Source data:
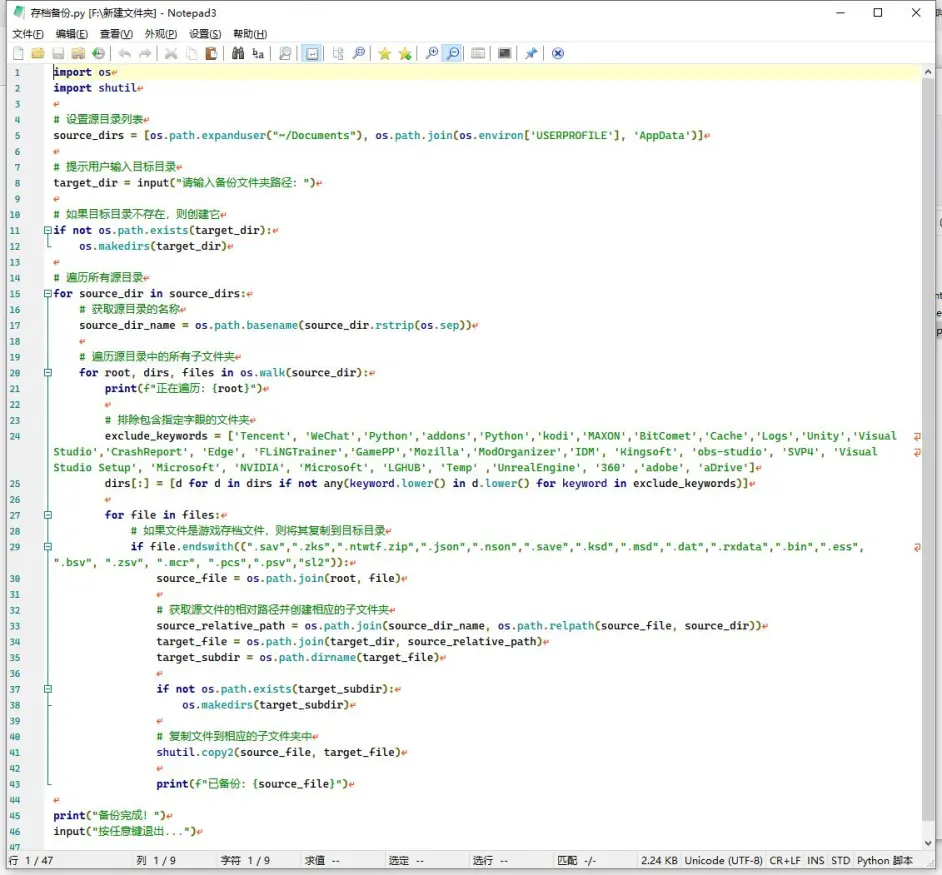Toggle INS insert mode in status bar
The image size is (942, 875).
[816, 860]
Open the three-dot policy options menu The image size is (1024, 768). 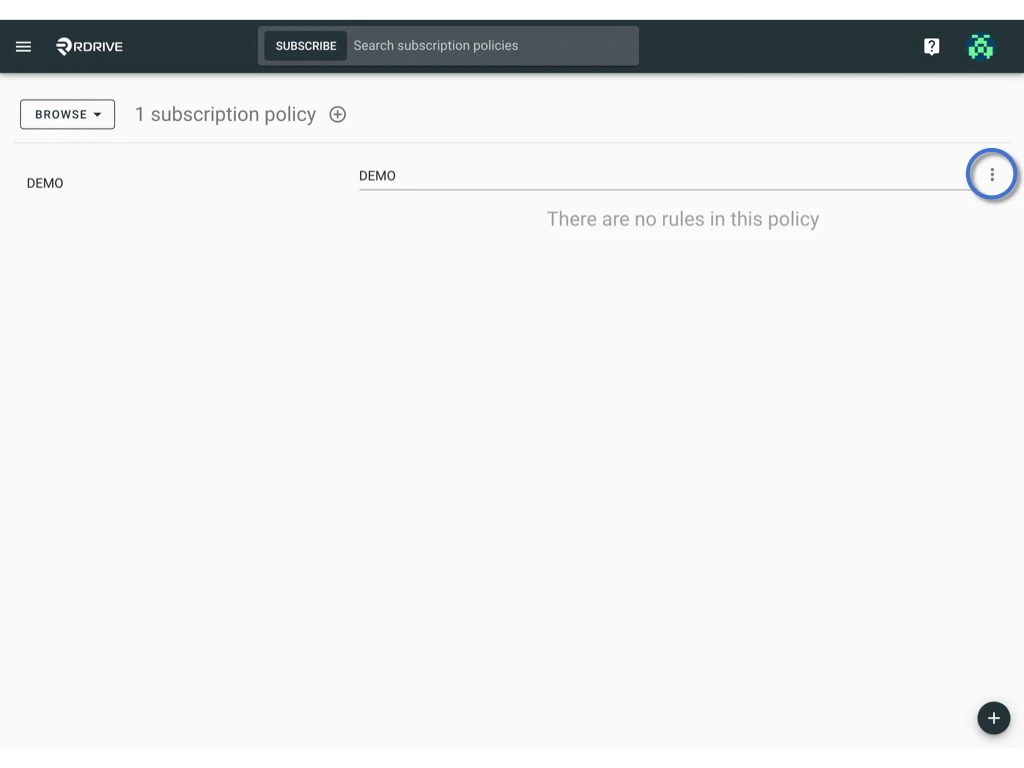click(992, 174)
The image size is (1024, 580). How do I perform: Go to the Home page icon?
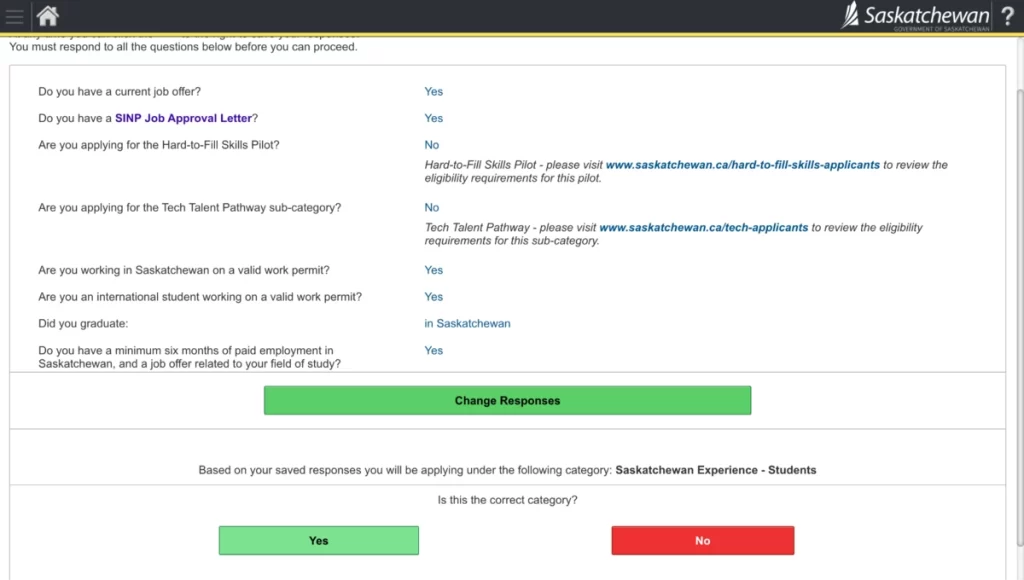click(47, 16)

# BRIEF:
Render the data from the line containing "The image size is (1024, 580)." through the last line as a Markdown table with columns named Row and Text. Put the row number under Row and the line under Text, skip blank lines, and leave the pictures out.

# IN RESPONSE:
| Row | Text |
|---|---|
| 1 | The image size is (1024, 580). How do I perform: Go to the Home page icon? |
| 2 | click(47, 16) |